Contributions to cooking
Williams operated a test kitchen at Williams-Sonoma corporate headquarters in San Francisco, where recipes are tested for the company's catalogs and cookbooks. He was an editor or contributor to nearly every cookbook that Williams-Sonoma has thus far released, including the large multi-volume Williams-Sonoma Kitchen Library set, co-published by Time-Life Books. The series includes over 40 volumes and has sold nearly 10 million copies. Williams was the sole author of another Time-Life/Williams Sonoma series, Simple Cooking, which comprised Simple American Cooking, Simple French Cooking, and Simple Italian Cooking, as well as a "best of" collection with selections from all three.

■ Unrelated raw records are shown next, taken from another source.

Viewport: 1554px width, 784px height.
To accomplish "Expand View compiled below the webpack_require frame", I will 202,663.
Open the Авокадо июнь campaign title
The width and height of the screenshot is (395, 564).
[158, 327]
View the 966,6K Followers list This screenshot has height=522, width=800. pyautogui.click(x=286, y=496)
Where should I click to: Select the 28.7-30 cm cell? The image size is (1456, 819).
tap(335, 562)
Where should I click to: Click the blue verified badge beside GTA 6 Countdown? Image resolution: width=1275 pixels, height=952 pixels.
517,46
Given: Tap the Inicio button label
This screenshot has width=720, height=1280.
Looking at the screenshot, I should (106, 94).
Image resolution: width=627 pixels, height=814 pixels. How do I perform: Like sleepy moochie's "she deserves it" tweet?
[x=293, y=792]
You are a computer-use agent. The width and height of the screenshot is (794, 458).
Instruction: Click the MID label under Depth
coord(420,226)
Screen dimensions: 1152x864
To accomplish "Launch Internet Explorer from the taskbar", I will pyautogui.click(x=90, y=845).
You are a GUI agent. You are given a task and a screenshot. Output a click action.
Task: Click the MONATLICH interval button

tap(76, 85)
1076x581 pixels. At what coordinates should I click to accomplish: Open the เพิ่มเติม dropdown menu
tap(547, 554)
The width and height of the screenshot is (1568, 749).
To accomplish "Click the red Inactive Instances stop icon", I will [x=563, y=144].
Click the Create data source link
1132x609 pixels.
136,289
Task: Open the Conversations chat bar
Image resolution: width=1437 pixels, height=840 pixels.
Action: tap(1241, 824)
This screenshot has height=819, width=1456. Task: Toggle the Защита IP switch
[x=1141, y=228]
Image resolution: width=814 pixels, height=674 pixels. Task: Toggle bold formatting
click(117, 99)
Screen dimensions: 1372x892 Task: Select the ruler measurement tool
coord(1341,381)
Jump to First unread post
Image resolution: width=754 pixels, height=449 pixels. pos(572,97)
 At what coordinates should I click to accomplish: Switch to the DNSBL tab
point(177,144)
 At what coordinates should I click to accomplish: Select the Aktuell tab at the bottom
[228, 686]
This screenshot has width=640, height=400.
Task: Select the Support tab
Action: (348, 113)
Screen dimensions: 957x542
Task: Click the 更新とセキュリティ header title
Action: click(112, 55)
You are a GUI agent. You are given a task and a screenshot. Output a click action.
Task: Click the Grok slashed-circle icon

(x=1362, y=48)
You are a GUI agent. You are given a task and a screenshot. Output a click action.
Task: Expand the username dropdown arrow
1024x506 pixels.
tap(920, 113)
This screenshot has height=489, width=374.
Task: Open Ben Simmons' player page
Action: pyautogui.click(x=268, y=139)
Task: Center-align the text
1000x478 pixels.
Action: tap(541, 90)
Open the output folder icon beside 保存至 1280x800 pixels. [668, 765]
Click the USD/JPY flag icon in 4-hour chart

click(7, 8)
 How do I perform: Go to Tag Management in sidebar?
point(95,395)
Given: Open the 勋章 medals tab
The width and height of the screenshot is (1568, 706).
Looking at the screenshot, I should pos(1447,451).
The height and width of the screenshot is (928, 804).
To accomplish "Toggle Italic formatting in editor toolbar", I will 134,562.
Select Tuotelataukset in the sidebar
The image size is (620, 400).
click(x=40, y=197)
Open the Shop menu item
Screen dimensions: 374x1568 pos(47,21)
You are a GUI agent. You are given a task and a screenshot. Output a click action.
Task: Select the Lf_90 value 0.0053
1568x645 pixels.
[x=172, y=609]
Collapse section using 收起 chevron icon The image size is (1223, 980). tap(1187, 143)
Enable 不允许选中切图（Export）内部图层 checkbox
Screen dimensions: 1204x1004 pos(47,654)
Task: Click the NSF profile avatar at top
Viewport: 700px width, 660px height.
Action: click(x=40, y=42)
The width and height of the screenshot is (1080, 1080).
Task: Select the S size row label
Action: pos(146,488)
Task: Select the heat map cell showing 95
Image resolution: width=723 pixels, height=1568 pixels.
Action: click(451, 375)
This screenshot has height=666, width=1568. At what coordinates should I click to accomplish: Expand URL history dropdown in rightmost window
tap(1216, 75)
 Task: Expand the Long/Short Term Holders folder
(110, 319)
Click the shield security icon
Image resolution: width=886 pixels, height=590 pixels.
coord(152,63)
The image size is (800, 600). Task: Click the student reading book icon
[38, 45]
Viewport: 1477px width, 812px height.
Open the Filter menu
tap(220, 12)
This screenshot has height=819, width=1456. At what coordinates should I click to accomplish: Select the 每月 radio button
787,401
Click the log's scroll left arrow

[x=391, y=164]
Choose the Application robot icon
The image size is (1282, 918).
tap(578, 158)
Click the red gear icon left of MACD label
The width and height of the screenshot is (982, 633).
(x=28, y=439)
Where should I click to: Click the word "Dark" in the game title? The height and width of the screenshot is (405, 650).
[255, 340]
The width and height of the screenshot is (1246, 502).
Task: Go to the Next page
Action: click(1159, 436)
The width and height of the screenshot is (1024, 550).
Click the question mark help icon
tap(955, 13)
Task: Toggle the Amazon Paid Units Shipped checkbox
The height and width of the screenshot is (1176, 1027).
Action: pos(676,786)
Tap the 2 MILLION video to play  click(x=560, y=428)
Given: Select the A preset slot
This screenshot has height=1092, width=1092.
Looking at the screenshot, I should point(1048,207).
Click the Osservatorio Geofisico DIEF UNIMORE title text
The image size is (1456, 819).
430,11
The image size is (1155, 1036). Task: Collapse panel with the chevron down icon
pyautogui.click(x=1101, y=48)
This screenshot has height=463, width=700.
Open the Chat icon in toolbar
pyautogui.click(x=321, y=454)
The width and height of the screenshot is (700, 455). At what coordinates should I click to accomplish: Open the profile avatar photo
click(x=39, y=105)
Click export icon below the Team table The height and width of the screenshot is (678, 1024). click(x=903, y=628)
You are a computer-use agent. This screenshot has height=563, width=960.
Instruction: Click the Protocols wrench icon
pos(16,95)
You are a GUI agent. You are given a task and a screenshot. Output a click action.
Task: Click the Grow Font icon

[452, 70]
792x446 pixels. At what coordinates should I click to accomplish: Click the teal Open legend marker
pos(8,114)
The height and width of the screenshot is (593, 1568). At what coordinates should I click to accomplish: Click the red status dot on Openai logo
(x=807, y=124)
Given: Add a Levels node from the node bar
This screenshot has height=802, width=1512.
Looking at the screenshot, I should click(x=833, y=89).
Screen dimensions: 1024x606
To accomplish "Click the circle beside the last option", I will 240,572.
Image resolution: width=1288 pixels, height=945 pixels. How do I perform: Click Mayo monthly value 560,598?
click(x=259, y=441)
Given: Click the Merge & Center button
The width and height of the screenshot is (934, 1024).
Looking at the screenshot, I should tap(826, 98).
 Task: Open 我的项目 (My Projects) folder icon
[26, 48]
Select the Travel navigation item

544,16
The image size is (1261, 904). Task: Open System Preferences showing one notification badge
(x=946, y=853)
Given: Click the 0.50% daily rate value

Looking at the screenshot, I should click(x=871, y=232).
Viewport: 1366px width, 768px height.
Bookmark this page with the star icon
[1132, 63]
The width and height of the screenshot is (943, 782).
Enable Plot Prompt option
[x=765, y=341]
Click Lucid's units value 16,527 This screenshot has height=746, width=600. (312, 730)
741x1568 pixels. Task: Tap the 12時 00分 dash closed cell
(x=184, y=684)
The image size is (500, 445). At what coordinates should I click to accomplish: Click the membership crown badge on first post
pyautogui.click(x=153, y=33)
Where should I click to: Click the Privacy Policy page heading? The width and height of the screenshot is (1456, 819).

All told, Williams was involved with the production of more than 100 cookbooks that have sold over 100 million copies worldwide.He also initiated scholarships for promising students in the field of culinary arts through several organizations, including the Culinary Institute of America. In addition to his involvement with The Culinary Institute of America, Williams served on the board of the American Institute of Food & Wine and had contributed to events offered by the International Association of Culinary Professionals (IACP). He was named in the "Who's Who of Food & Beverage" in 1994 by the James Beard Foundation, and was given the Foundation's highest recognition, the Lifetime Achievement Award, in 1995. Williams was inducted into the Halls of Fame for the Culinary Institute of America and the Direct Marketing Association.
After Williams' death, his estate donated Williams' nearly 4,000-piece collection of cookware to create the Chuck Williams Culinary Arts Museum, operated by the Culinary Institute of America.